» **What is required**
From the listing below, reproduce word for word the part that opens with the line containing "Where should I click to: Click the red" and closes with the line containing "Click the Safari"; reproduce nothing else.

» **Extracted material**
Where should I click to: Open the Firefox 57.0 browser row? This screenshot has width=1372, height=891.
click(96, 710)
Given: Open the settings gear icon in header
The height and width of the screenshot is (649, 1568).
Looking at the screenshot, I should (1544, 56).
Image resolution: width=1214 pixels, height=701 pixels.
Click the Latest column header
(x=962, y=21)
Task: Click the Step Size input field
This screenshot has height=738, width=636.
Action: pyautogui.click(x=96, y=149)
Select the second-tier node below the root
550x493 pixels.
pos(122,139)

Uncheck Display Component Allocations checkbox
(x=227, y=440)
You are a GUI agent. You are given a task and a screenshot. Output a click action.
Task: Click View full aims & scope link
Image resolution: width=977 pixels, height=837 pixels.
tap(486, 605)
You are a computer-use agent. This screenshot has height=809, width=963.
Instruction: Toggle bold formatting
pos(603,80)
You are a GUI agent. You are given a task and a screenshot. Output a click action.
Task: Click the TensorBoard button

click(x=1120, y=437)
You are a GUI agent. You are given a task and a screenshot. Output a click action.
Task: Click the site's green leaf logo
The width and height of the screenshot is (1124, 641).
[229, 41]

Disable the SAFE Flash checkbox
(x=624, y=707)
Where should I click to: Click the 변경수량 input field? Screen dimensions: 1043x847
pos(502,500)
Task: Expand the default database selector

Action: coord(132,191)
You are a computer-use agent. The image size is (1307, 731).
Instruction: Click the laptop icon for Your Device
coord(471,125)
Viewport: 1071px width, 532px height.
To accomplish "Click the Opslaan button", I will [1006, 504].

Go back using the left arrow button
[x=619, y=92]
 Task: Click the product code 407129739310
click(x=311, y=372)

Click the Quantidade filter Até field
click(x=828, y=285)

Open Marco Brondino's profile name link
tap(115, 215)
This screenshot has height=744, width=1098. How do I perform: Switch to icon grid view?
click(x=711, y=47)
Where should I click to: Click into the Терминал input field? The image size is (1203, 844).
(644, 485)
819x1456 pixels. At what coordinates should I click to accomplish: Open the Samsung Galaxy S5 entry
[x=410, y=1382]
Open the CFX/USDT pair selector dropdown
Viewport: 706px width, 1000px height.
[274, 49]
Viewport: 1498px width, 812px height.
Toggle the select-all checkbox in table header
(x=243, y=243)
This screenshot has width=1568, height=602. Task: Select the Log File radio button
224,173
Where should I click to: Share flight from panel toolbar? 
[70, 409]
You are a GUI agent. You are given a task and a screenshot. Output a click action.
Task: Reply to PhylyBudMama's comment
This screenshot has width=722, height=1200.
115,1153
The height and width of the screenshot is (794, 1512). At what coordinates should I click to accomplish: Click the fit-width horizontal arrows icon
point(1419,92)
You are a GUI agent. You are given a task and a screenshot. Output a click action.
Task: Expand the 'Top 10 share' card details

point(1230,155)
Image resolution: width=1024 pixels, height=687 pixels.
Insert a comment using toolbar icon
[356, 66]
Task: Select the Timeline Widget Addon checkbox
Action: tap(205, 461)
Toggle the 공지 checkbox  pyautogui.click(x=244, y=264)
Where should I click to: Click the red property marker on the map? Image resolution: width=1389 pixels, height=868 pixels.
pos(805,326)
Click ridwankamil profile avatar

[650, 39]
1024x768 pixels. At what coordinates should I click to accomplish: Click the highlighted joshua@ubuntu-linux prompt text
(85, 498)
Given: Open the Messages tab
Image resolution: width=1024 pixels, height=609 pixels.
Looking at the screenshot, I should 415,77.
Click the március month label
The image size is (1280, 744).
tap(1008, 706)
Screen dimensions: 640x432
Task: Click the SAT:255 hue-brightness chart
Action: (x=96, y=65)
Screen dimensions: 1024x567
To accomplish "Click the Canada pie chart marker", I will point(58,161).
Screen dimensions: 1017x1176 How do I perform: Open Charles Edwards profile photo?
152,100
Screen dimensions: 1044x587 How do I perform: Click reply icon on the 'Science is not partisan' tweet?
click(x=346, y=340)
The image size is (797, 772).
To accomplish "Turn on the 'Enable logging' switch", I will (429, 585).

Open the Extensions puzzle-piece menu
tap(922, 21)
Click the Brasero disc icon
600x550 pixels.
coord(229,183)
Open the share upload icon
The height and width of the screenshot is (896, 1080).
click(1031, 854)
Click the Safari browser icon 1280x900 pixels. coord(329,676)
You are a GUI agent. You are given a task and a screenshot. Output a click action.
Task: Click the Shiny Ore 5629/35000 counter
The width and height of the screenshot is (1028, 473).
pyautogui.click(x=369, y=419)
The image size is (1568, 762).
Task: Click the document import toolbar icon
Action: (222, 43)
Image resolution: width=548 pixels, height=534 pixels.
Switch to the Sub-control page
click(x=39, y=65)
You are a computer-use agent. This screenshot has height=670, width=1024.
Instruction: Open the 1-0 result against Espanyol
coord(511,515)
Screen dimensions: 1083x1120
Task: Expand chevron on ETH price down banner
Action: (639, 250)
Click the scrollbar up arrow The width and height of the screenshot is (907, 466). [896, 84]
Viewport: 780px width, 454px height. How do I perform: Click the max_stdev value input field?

» **Exercise output**
Where should I click to: Click the red property marker on the map? Image resolution: width=1389 pixels, height=868 pixels.
pos(805,326)
Click ridwankamil profile avatar

[650, 39]
1024x768 pixels. At what coordinates should I click to accomplish: Click the highlighted joshua@ubuntu-linux prompt text
(85, 498)
Given: Open the Messages tab
Image resolution: width=1024 pixels, height=609 pixels.
Looking at the screenshot, I should 415,77.
Click the március month label
The image size is (1280, 744).
tap(1008, 706)
Screen dimensions: 640x432
Task: Click the SAT:255 hue-brightness chart
Action: (x=96, y=65)
Screen dimensions: 1024x567
To accomplish "Click the Canada pie chart marker", I will point(58,161).
Screen dimensions: 1017x1176 How do I perform: Open Charles Edwards profile photo?
152,100
Screen dimensions: 1044x587 How do I perform: Click reply icon on the 'Science is not partisan' tweet?
click(x=346, y=340)
The image size is (797, 772).
To accomplish "Turn on the 'Enable logging' switch", I will (429, 585).

Open the Extensions puzzle-piece menu
tap(922, 21)
Click the Brasero disc icon
600x550 pixels.
coord(229,183)
Open the share upload icon
The height and width of the screenshot is (896, 1080).
click(1031, 854)
Click the Safari browser icon 1280x900 pixels. coord(329,676)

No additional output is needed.